Die Rev. kann demgegenüber mit ihrem Hinweis, bei der Beurteilung der Sittenwidrigkeit müssten grundgesetzliche Maßstäbe angewendet werden, keinen Erfolg haben. Inwieweit durch eine solche Bindung, die den Beklagten nicht unerhebliche wirtschaftliche Vorteile brachte, verfassungsgemäße Grund- rechte verletzt sein sollten, ist schlechterdings nicht ersichtlich. Die Vereinbarkeit einer schuldrechtlichen Bindung mit dem Sittengesetz bemisst sich nach dem Urteil aller gerecht und billig Denkenden. Selbst wenn man mit der Rev. davon ausgeht, dass die Unverletzlichkeit von Persönlichkeit und Freiheit des Menschen durch die Verfassung garantiert wird, und dass deshalb bei der Prüfung der Sittenwidrigkeit schuldrechtlicher Bindungen ein strenger Maßstab anzulegen ist, kann sich an der Beurteilung nichts ändern, weil, wie oben ausgeführt wurde, die Vereinbarung die Interessen beider Parteien berücksichtigt und die lange Dauer der Bindung letztlich in den den Beklagten gewährten wirtschaftlichen Vorteilen ihre Rechtfertigung zu finden vermag. Hinzu kommt, dass die Beklagten, falls sich bei der Durchführung des Vertrages unvorhergesehene Härten ergeben hätten, durch ein außerordentliches Kündigungsrecht, wie es auch bei anderen Dauerverträgen von der Rechtsprechung gewährt wird, geschützt gewesen wären.
Auch was die Rev. im Einzelnen vorbringt, kann ihr nicht zum Erfolge verhelfen. Nicht richtig ist ihre Betrachtungsweise, die Beklagten hätten mit der Gegenleistung der Kläger praktisch nur den Vorteil eingehandelt, gebrauchtes Gastwirtschaftinventar zu benutzen.
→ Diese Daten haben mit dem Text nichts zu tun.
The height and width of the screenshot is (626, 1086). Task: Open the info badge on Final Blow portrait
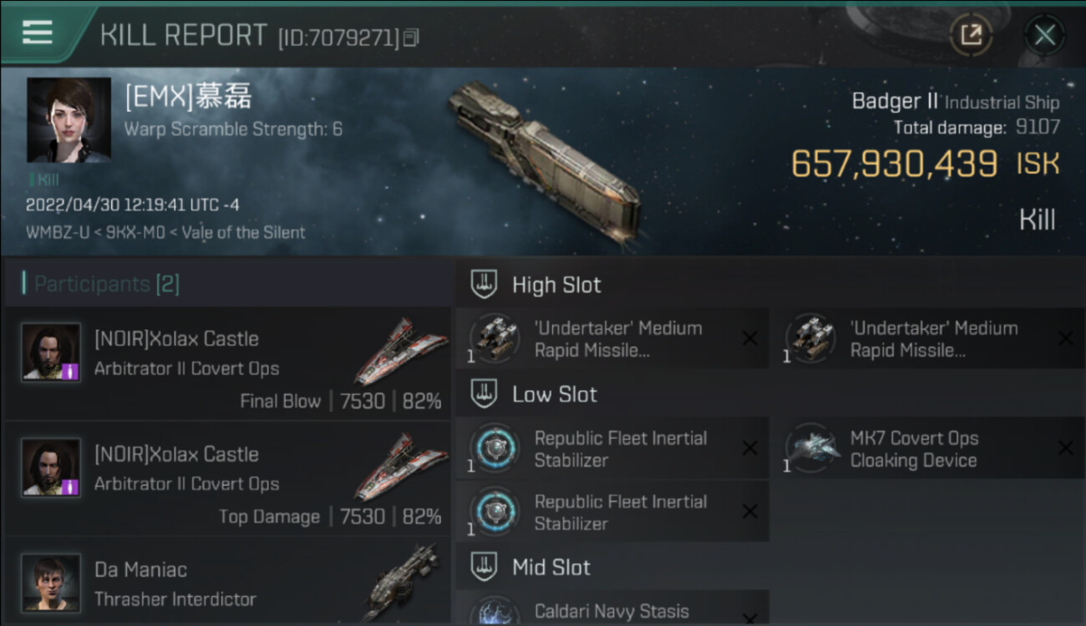coord(71,371)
Im Gegenteil sind die Beklagten durch die kostenlose Zurverfügungstellung des Inventars der Notwendigkeit enthoben worden, ein Darlehen in Höhe von 3700 DM aufzunehmen, einen Betrag, den sie andernfalls hätten verzinsen und tilgen müssen.
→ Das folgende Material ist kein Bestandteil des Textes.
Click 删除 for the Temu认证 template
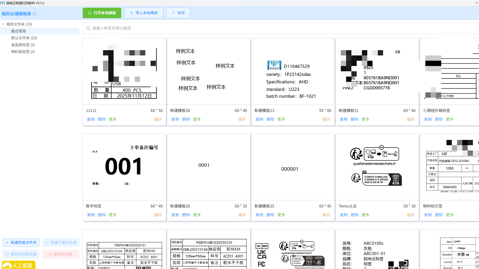 [354, 215]
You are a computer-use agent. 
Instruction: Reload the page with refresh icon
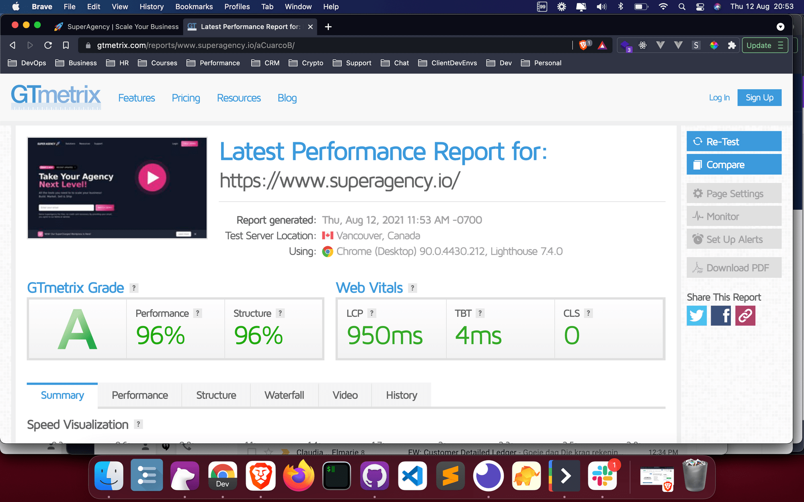48,45
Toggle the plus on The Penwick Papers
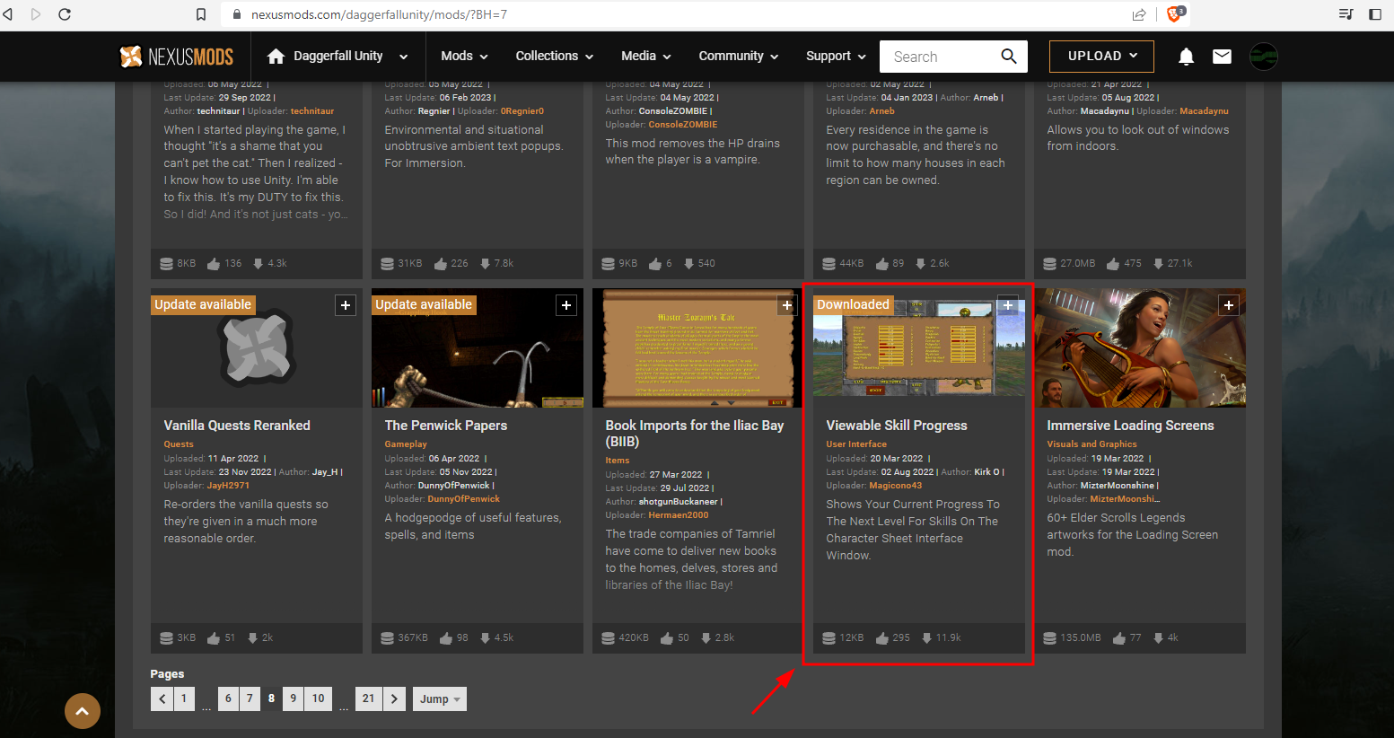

Zum Vertrage vom 20. 3. 1963. Der Rev. kann nicht zugegeben werden, dass im Rahmen dieses Vertrages ein augenfälliges Missverhältnis von Leistung und Gegenleistung festzustellen sei. Allerdings hat hier die Kläger die den Beklagten zu 1 und 2 ausgehändigte Summe von 1500 DM nur darlehensweise, und zwar im Rahmen der üblichen Verzinsungs- und Tilgungsweise zur Verfügung gestellt. Es ist auch festzustellen, dass sich die so genannte Mengenrelation von 5 DM Darlehen je Hektoliter abzunehmenden Bieres als für die Beklagten wenig vorteilhaft darstellt, und dass zumindest für den Beklagten zu 1 dadurch eine besonders lange Bindung entstehen musste, weil die 300 Hektoliter des zweiten Vertrages erst nach Abnahme der ersten 1 500 Hektoliter zu beziehen waren. Es mag jedoch dahinstehen, ob das sich aus dem Vertrage ergebende Verhältnis zwischen Leistung und Gegenleistung hier die Grenze des Zulässigen berührt. Es bestehen schon deshalb keine Bedenken gegen die Beurteilung des Berufsgericht, das auch diesen Vertrag nicht als sittenwidrig wertet, weil die beiden Verträge im Zusammenhang gewürdigt werden müssen, so dass die besonderen wirtschaftlichen Vorteile des ersten Vertrages auch dem zweiten zugute zu halten sind und weil die Kläger auch im Rahmen dieses Vertrages den Beklagten keine Ausschließlichkeitsbindung auferlegt, sondern es ihnen überlassen hat, die Hälfte ihres Bieres von der einheimischen Brauerei zu beziehen Hinzu kommt, dass der Charakter des zweiten Vertrages auch dadurch eine Milderung erfährt, dass die Kläger keine grundbuchliche Sicherung für das Darlehen gefordert hat.
Das Berufsgericht hat den Beklagten im Rahmen beider Verträge auch ein außergewöhnliches Kündigungsrecht versagt.